Common trap: Forgetting path compression. Without it, the tree can become a long chain, degrading find to O(n). Always compress paths during find.

class UnionFind:
    parent = [0, 1, 2, ..., n-1]     # each node is its own parent
    rank = [0, 0, 0, ..., 0]          # rank (approximate tree height)

function find(x):
    if parent[x] != x:
        parent[x] = find(parent[x])   # path compression
    return parent[x]

function union(x, y):
    rootX = find(x)
    rootY = find(y)

    if rootX == rootY:
        return false                   # already in same set

    # Union by rank: attach shorter tree under taller
    if rank[rootX] < rank[rootY]:
        parent[rootX] = rootY
    else if rank[rootX] > rank[rootY]:
        parent[rootY] = rootX
    else:
        parent[rootY] = rootX
        rank[rootX] = rank[rootX] + 1

    return true

function connected(x, y):
    return find(x) == find(y)
class UnionFind:
    def __init__(self, n: int):
        self.parent = list(range(n))
        self.rank = [0] * n
        self.count = n  # number of disjoint sets

    def find(self, x: int) -> int:
        if self.parent[x] != x:
            self.parent[x] = self.find(self.parent[x])  # path compression
        return self.parent[x]

    def union(self, x: int, y: int) -> bool:
        root_x, root_y = self.find(x), self.find(y)
        if root_x == root_y:
            return False

        # Union by rank
        if self.rank[root_x] < self.rank[root_y]:
            self.parent[root_x] = root_y
        elif self.rank[root_x] > self.rank[root_y]:
            self.parent[root_y] = root_x
        else:
            self.parent[root_y] = root_x
            self.rank[root_x] += 1

        self.count -= 1
        return True

    def connected(self, x: int, y: int) -> bool:
        return self.find(x) == self.find(y)

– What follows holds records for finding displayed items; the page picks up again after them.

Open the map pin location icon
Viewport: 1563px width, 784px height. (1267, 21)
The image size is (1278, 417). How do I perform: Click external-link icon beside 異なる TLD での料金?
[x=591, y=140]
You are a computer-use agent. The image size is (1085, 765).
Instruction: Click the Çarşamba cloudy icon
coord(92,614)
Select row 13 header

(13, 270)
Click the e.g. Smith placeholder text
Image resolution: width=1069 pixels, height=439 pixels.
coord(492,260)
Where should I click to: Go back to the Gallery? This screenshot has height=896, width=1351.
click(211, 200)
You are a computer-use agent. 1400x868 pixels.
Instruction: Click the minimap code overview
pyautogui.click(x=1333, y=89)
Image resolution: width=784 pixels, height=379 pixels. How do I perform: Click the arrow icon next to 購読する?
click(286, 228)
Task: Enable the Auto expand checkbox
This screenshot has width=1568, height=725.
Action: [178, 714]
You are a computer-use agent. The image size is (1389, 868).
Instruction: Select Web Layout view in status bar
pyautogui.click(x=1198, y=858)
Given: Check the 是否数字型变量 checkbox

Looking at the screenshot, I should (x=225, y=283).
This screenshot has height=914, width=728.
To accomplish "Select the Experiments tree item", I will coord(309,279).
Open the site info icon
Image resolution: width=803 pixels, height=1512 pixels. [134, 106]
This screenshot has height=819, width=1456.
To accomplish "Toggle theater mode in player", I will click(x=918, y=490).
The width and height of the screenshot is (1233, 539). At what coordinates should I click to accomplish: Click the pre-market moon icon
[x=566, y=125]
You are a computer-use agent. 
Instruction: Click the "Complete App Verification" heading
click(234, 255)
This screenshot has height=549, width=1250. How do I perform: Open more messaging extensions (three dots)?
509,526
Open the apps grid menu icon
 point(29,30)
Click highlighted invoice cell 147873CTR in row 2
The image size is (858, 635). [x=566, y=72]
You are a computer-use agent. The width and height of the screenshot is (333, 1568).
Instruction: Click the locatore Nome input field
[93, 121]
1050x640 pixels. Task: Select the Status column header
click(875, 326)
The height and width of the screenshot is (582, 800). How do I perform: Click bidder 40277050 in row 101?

def num_connected_components(n: int, edges: list[list[int]]) -> int:
    """Count connected components using Union-Find."""
    uf = UnionFind(n)
    for u, v in edges:
        uf.union(u, v)
    return uf.count


def has_cycle_undirected(n: int, edges: list[list[int]]) -> bool:
    """Detect cycle in an undirected graph using Union-Find."""
    uf = UnionFind(n)
    for u, v in edges:
        if uf.connected(u, v):
            return True  # edge connects two nodes already in the same set
        uf.union(u, v)
    return False

Problem: Given n nodes and a list of edges added one at a time, determine the earliest point at which all nodes become connected.

How would you approach this?

Answer: This is Union-Find. Process edges in order, unioning the two endpoints each time. After each union, check if the number of components has dropped to 1. The edge that triggers this is the answer.


Problem: Given an undirected graph with n nodes and a list of edges, determine the number of connected components.

How would you approach this?

Answer: This is Union-Find. Initialize n components (one per node). For each edge, union the two endpoints. The final value of count is the number of connected components. Alternatively use DFS/BFS, but Union-Find handles dynamic edge additions better.

Time: O(alpha(n)) per operation where alpha is the inverse Ackermann function. For all practical input sizes, alpha(n) <= 5, making each operation effectively O(1). Over m operations, total time is O(m * alpha(n)).

Space: O(n) for the parent and rank arrays, one entry per element.